↓↓↓

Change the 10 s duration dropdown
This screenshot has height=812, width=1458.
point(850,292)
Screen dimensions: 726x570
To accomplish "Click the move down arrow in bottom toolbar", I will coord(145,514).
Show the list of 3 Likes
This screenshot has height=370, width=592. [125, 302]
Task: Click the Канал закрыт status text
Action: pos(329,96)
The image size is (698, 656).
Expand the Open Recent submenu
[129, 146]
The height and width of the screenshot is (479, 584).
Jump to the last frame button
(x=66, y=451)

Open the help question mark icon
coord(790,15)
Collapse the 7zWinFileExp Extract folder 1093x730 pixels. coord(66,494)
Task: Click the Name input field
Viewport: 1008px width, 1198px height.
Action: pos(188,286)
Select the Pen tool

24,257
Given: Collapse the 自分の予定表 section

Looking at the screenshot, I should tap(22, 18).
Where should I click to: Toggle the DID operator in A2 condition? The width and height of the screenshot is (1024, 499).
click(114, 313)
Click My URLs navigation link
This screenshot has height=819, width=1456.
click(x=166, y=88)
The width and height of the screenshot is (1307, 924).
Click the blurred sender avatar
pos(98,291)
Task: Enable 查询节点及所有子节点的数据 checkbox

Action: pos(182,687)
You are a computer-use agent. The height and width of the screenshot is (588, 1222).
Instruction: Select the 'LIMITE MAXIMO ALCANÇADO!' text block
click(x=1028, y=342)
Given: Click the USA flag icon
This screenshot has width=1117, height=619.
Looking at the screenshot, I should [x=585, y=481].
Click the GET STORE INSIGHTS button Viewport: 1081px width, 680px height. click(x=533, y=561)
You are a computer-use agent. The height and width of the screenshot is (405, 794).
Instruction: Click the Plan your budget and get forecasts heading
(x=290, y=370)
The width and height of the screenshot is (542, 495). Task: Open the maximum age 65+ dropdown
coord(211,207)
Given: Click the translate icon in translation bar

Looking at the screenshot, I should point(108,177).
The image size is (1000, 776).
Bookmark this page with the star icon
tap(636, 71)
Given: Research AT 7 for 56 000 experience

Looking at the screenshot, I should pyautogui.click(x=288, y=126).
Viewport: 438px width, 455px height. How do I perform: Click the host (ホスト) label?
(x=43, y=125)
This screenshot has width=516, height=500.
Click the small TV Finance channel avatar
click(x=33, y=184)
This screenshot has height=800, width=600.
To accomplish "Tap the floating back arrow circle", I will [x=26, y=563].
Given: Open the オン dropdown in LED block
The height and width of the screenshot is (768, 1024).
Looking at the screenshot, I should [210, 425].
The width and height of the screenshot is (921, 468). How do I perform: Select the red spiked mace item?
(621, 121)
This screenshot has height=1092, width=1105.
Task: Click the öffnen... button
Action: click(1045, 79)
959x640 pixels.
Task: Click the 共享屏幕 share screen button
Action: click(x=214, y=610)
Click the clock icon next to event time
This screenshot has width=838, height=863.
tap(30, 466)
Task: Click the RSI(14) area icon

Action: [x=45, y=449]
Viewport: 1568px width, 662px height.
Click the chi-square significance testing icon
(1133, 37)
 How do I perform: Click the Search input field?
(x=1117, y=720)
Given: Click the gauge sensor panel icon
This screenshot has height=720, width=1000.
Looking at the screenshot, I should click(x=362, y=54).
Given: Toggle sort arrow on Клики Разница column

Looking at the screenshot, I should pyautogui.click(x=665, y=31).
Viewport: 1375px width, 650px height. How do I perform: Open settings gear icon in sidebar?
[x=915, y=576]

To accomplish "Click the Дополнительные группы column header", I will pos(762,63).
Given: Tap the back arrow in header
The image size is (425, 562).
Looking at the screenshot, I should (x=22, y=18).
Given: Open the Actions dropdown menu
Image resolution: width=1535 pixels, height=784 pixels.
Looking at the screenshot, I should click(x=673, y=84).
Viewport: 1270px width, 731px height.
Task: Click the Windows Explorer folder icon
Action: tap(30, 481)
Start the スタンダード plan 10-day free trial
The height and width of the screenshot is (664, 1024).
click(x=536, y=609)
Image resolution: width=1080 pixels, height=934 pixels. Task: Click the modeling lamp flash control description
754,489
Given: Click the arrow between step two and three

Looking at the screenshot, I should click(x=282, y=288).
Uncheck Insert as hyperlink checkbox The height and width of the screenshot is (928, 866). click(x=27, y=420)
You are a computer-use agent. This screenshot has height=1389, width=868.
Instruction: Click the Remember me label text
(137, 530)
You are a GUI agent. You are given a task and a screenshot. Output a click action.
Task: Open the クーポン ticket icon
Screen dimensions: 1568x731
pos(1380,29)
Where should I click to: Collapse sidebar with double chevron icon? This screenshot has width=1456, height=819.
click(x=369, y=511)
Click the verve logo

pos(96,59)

↑↑↑

INSTRUCTIONS FOR THE TASK
Copy out, word for word, only the lines from the one with "Given: Click the arrow" through the last line of the material above.

RESULT OF THE EXERCISE
Given: Click the arrow between step two and three

Looking at the screenshot, I should click(x=282, y=288).
Uncheck Insert as hyperlink checkbox The height and width of the screenshot is (928, 866). click(x=27, y=420)
You are a computer-use agent. This screenshot has height=1389, width=868.
Instruction: Click the Remember me label text
(137, 530)
You are a GUI agent. You are given a task and a screenshot. Output a click action.
Task: Open the クーポン ticket icon
Screen dimensions: 1568x731
pos(1380,29)
Where should I click to: Collapse sidebar with double chevron icon? This screenshot has width=1456, height=819.
click(x=369, y=511)
Click the verve logo

pos(96,59)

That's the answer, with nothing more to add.